Source records
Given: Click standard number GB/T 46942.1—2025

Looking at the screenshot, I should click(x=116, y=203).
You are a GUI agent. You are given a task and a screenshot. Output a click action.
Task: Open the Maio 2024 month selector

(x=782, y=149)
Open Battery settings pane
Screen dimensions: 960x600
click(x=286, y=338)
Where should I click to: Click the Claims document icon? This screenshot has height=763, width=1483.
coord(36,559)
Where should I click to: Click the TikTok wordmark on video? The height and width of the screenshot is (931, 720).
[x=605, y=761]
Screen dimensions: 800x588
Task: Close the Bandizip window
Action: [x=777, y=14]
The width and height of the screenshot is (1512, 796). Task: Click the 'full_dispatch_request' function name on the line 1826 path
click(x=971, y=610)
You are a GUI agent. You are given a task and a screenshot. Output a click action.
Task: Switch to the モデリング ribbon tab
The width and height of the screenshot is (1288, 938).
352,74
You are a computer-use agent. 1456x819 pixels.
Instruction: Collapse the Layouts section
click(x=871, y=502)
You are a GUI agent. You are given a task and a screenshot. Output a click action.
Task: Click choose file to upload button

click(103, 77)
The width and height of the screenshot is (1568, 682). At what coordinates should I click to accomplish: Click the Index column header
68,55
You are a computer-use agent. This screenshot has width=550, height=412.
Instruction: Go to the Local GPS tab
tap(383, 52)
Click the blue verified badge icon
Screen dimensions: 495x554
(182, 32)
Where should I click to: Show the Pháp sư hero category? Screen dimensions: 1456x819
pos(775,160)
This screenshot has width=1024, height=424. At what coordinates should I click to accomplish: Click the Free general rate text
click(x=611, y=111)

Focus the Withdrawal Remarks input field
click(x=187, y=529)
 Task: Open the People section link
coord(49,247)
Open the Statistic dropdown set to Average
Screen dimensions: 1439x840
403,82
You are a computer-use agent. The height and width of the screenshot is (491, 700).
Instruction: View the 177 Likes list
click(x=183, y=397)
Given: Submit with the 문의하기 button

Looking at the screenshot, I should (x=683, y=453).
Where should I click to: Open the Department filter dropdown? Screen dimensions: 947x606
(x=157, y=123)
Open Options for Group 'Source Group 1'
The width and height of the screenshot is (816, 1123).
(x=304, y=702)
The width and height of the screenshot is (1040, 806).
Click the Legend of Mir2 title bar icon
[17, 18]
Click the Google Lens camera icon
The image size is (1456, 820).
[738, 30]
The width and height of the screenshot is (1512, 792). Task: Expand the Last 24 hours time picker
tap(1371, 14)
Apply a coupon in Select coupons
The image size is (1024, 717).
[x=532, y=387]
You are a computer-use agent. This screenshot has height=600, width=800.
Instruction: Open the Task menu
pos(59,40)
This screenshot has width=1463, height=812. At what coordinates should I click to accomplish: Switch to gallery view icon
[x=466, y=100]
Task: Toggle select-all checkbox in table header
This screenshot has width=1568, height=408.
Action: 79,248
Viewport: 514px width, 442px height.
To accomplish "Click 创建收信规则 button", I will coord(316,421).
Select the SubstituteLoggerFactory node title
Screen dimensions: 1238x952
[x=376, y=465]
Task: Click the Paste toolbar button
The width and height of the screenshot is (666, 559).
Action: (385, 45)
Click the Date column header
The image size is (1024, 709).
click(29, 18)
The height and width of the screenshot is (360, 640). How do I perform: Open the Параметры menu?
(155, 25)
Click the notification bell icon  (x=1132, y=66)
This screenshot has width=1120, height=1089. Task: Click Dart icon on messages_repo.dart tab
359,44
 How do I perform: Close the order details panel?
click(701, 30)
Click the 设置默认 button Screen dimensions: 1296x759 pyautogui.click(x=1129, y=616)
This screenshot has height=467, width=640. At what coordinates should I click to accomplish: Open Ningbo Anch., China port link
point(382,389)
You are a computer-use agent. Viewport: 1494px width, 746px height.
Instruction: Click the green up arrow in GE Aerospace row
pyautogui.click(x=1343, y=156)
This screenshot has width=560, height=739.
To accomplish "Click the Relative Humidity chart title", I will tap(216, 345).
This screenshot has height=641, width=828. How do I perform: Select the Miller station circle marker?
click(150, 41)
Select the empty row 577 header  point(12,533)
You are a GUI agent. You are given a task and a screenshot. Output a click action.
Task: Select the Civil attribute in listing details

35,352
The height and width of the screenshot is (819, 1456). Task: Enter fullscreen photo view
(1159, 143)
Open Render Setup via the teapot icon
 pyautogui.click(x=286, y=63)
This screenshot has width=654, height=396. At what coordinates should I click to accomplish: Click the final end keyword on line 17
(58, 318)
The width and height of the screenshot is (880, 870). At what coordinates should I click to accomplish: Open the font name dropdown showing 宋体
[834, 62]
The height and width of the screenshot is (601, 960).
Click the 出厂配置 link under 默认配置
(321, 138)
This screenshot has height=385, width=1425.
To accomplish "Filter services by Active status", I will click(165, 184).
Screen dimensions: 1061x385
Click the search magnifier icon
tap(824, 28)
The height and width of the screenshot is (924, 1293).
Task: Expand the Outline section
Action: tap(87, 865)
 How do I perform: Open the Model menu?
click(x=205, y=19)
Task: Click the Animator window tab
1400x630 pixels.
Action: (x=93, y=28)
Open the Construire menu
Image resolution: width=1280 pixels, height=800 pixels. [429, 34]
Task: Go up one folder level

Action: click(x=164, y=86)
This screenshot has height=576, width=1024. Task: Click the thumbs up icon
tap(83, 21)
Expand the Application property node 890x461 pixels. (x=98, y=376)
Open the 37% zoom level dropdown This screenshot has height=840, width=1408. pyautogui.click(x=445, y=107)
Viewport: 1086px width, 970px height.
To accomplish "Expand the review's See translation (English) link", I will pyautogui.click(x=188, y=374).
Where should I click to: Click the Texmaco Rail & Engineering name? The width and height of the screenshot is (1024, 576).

Task prompt
Locate each line in the records that contains the string "column" and copy those lines out in full.

Answer for the task
The width and height of the screenshot is (1568, 682). At what coordinates should I click to accomplish: Click the Index column header
Click the Date column header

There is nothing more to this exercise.